■ **Work required**: All records that follow are to be output exactly.

=== Begin Enclosure ===

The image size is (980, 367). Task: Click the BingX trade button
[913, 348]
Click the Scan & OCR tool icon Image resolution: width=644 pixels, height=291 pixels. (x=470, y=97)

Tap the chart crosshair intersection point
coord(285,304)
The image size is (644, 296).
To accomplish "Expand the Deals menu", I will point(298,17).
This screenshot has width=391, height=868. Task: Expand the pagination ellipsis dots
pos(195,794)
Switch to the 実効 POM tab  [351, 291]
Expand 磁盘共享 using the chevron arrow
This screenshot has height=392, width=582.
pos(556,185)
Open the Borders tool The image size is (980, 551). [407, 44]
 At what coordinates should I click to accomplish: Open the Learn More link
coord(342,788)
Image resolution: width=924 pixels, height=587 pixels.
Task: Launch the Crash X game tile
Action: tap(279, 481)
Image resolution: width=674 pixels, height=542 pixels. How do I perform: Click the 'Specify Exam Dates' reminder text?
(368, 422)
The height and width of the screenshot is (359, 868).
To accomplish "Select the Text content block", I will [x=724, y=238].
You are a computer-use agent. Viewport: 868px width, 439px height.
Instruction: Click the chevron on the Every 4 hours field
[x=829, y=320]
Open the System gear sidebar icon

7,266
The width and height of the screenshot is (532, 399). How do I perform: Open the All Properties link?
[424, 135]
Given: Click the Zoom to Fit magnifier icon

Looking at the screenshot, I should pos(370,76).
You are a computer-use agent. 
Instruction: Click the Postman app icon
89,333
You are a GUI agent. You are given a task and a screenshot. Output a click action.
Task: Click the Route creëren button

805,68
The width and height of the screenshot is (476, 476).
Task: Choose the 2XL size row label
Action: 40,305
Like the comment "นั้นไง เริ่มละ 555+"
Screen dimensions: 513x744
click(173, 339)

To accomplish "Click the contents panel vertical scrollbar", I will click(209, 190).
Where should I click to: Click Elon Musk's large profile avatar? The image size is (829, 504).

=== End Enclosure ===

■ **The completed task**:
The image size is (980, 367). Task: Click the BingX trade button
[913, 348]
Click the Scan & OCR tool icon Image resolution: width=644 pixels, height=291 pixels. (x=470, y=97)

Tap the chart crosshair intersection point
coord(285,304)
The image size is (644, 296).
To accomplish "Expand the Deals menu", I will point(298,17).
This screenshot has width=391, height=868. Task: Expand the pagination ellipsis dots
pos(195,794)
Switch to the 実効 POM tab  [351, 291]
Expand 磁盘共享 using the chevron arrow
This screenshot has height=392, width=582.
pos(556,185)
Open the Borders tool The image size is (980, 551). [407, 44]
 At what coordinates should I click to accomplish: Open the Learn More link
coord(342,788)
Image resolution: width=924 pixels, height=587 pixels.
Task: Launch the Crash X game tile
Action: tap(279, 481)
Image resolution: width=674 pixels, height=542 pixels. How do I perform: Click the 'Specify Exam Dates' reminder text?
(368, 422)
The height and width of the screenshot is (359, 868).
To accomplish "Select the Text content block", I will [x=724, y=238].
You are a computer-use agent. Viewport: 868px width, 439px height.
Instruction: Click the chevron on the Every 4 hours field
[x=829, y=320]
Open the System gear sidebar icon

7,266
The width and height of the screenshot is (532, 399). How do I perform: Open the All Properties link?
[424, 135]
Given: Click the Zoom to Fit magnifier icon

Looking at the screenshot, I should pos(370,76).
You are a computer-use agent. 
Instruction: Click the Postman app icon
89,333
You are a GUI agent. You are given a task and a screenshot. Output a click action.
Task: Click the Route creëren button

805,68
The width and height of the screenshot is (476, 476).
Task: Choose the 2XL size row label
Action: 40,305
Like the comment "นั้นไง เริ่มละ 555+"
Screen dimensions: 513x744
click(173, 339)

To accomplish "Click the contents panel vertical scrollbar", I will click(209, 190).
Where should I click to: Click Elon Musk's large profile avatar? The image size is (829, 504).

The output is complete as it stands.